Chilling in Phnom Penh

I thought that I had booked some flights from Vietnam to Cambodia and back.  I was getting ready to leave Ho Chi Minh City and head to Phnom Penh in Cambodia, and I went to look in my email to find the airplane ticket, but upon checking the email trail, the fly-by-night online operation I booked with never booked the ticket.  I had booked Ho Chi Minh to Phnom Penh, as well as Siem Reap to Ho Chi Minh with Travel2Be (avoid them like the plague), but they had never booked my tickets or charged my credit card.  Phnom Penh to Siem Reap was OK and I had the ticket; I had booked that one through someone else.

So I had to find alternate ways to get to the places I needed to go around the same times.  I booked a bus to Phnom Penh, since it was only a six-hour trip, and then booked a plane fare from Siem Reap to Ho Chi Minh City, both of those voyages through the hostel in Saigon.
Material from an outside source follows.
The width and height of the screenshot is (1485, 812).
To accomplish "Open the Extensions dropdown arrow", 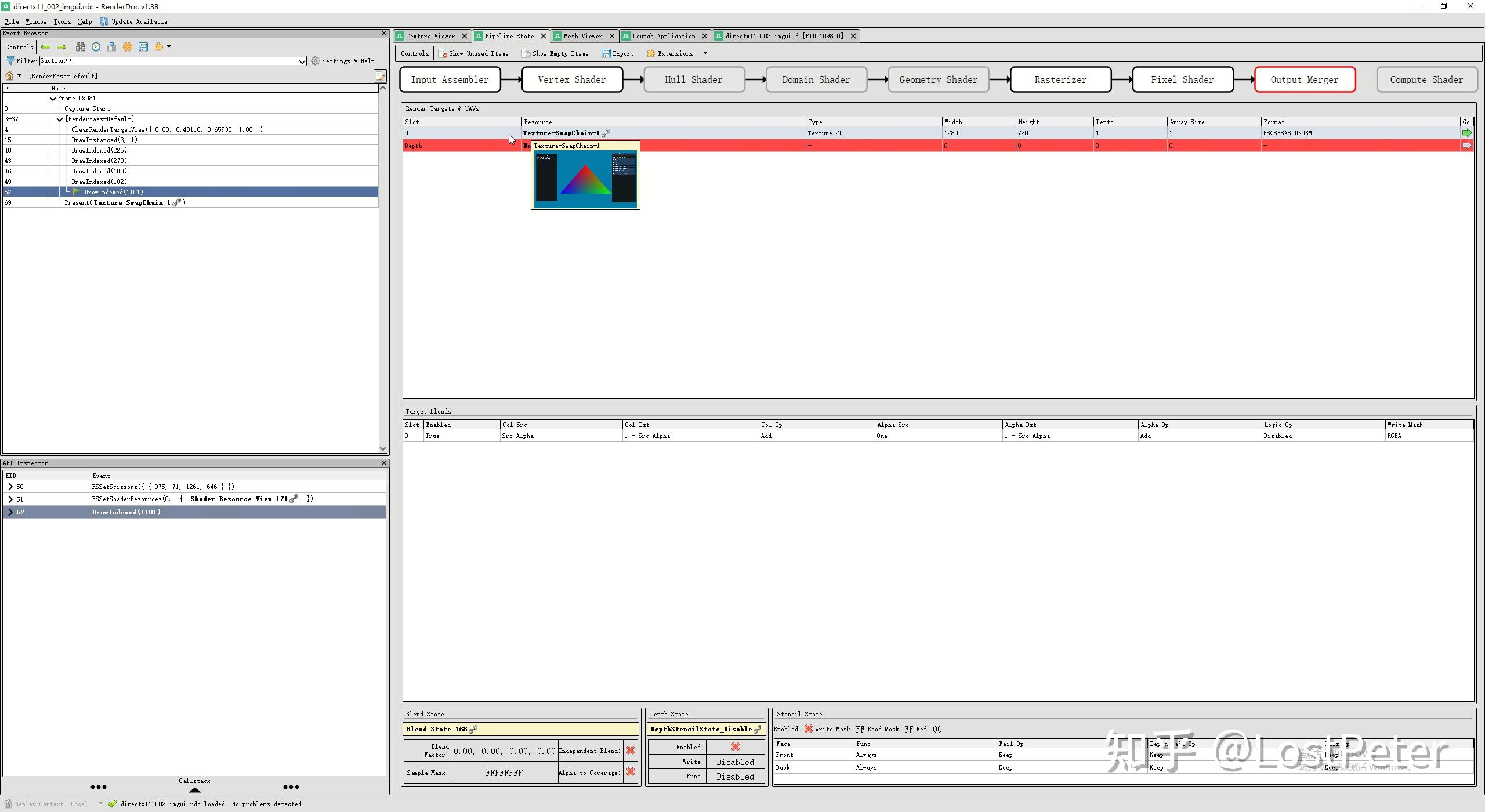I will pyautogui.click(x=705, y=53).
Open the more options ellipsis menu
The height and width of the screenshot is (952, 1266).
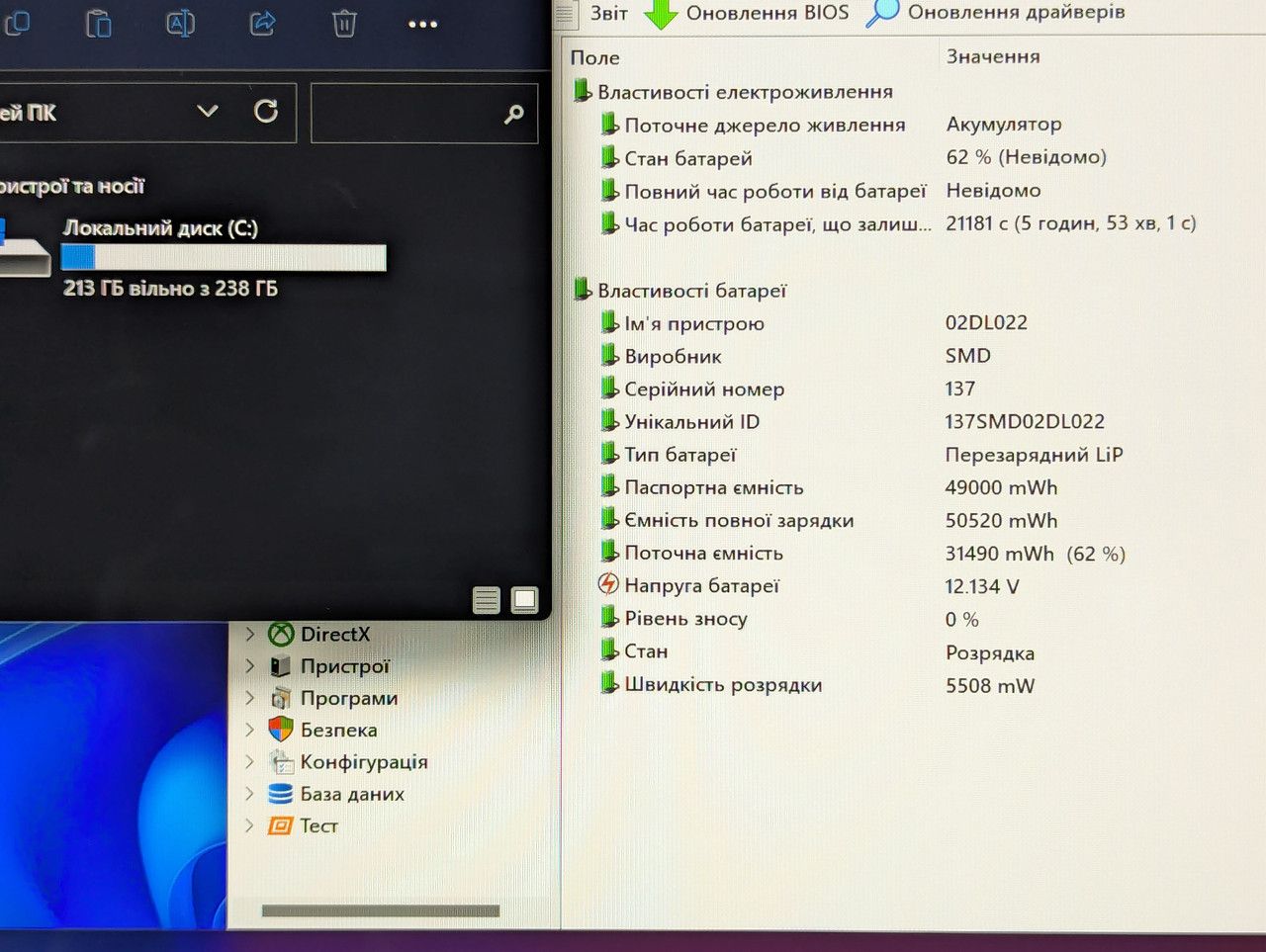pos(422,24)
So now I was covered again.

I've never been entirely happy with most of these third party online booking agents.  There are a lot of them, especially for Southeast Asia, and it seems like sites like Skyscanner are sending people to these third-party sites more lately.  Many of them don't have any contact info or method of redress if things go wrong.  Up until now, I've used some of them warily, and it has worked out, but I imagine if one little detail goes wrong, you are stuck.
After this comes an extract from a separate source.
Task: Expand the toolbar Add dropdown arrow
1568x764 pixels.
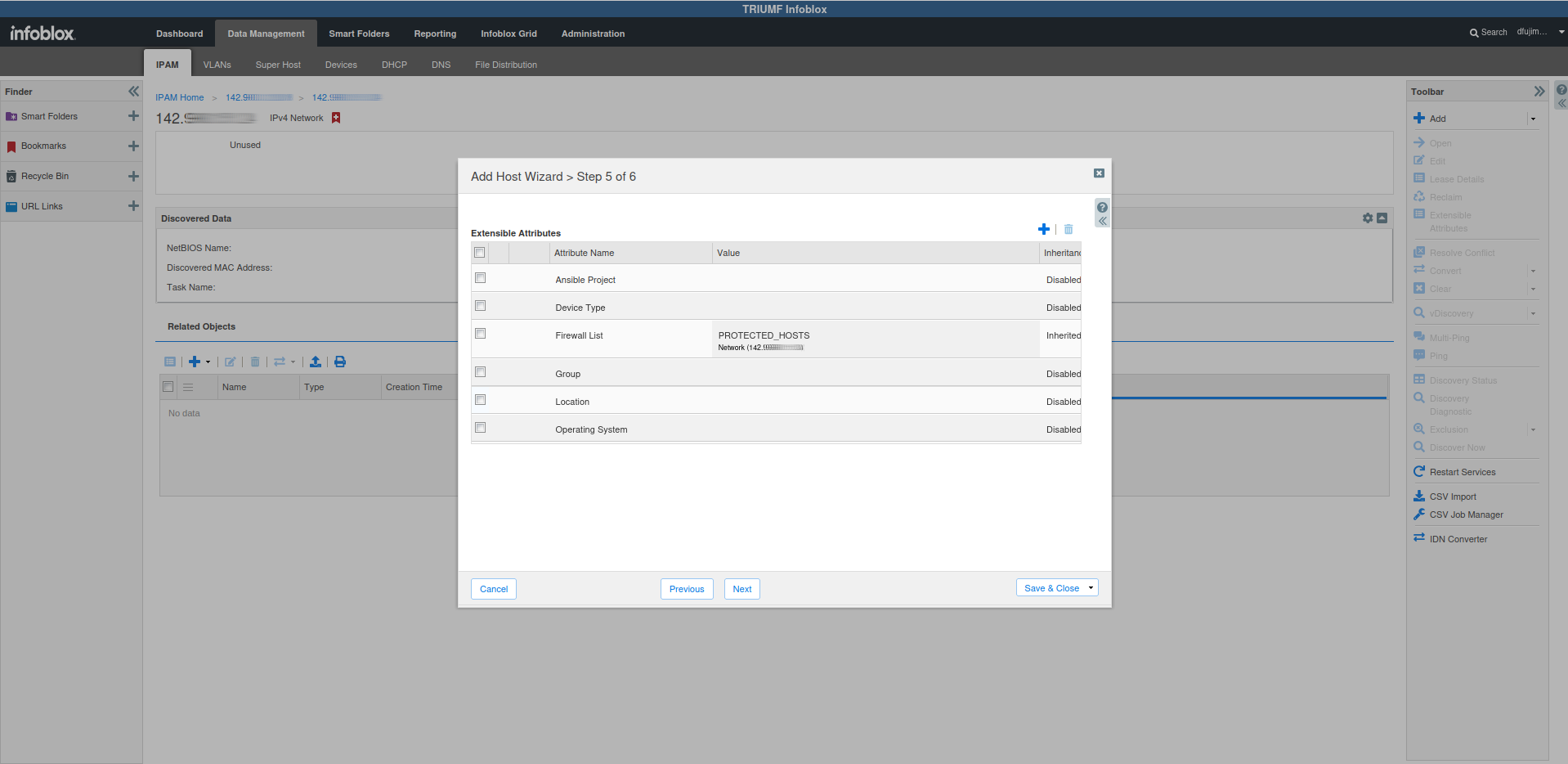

I took the bus from Ho Chi Minh City to Phnom Penh, and got to Phnom Penh right after it got dark, and it started pouring rain.  I got out my umbrella and walked to my hostel since it wasn't too far from where the bus stopped.
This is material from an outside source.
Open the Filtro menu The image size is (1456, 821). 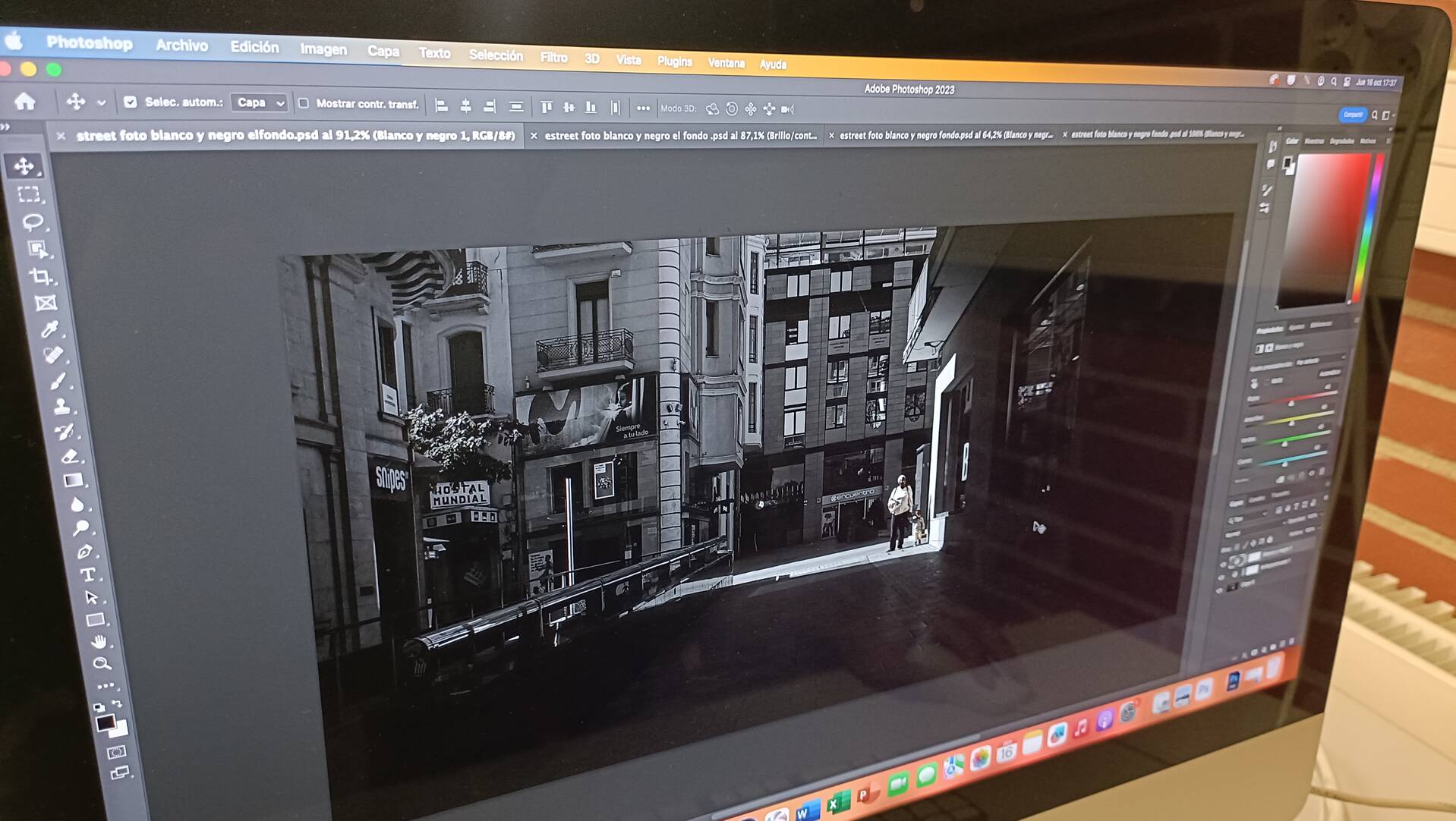pos(553,58)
Phnom Penh has been an interesting place to visit, but the place just doesn't grab me like some places do.  It has been raining a lot, too.  This morning I woke up, and it was pouring rain to the point that the streets were flooded.  But this afternoon it has calmed down.  It does look like it is going to rain all week.  Mostly I've just been walking around checking it out, but I did go visit the high school that was turned into a death camp, S-21. Of the tens of thousands of people who entered, only a small number were known to have survived. Many sent here were told they were being relocated to new jobs, or some other ruse. People who wore glasses were killed for ostensibly being "intellectuals."

In Cambodia, the US dollar is pretty much the de facto currency. The Cambodian riel  is the official currency, and when you pay with dollars, you will usually get back a mish-mash in change of riel and dollars. If you are due less than a dollar back, your change will be riel for sure, because nobody messes with US coins. Also the ATMs give out dollars; some might let you choose between dollars and riel.

So I've just been chilling in Phnom Penh for the last few days, getting ready for my next journey.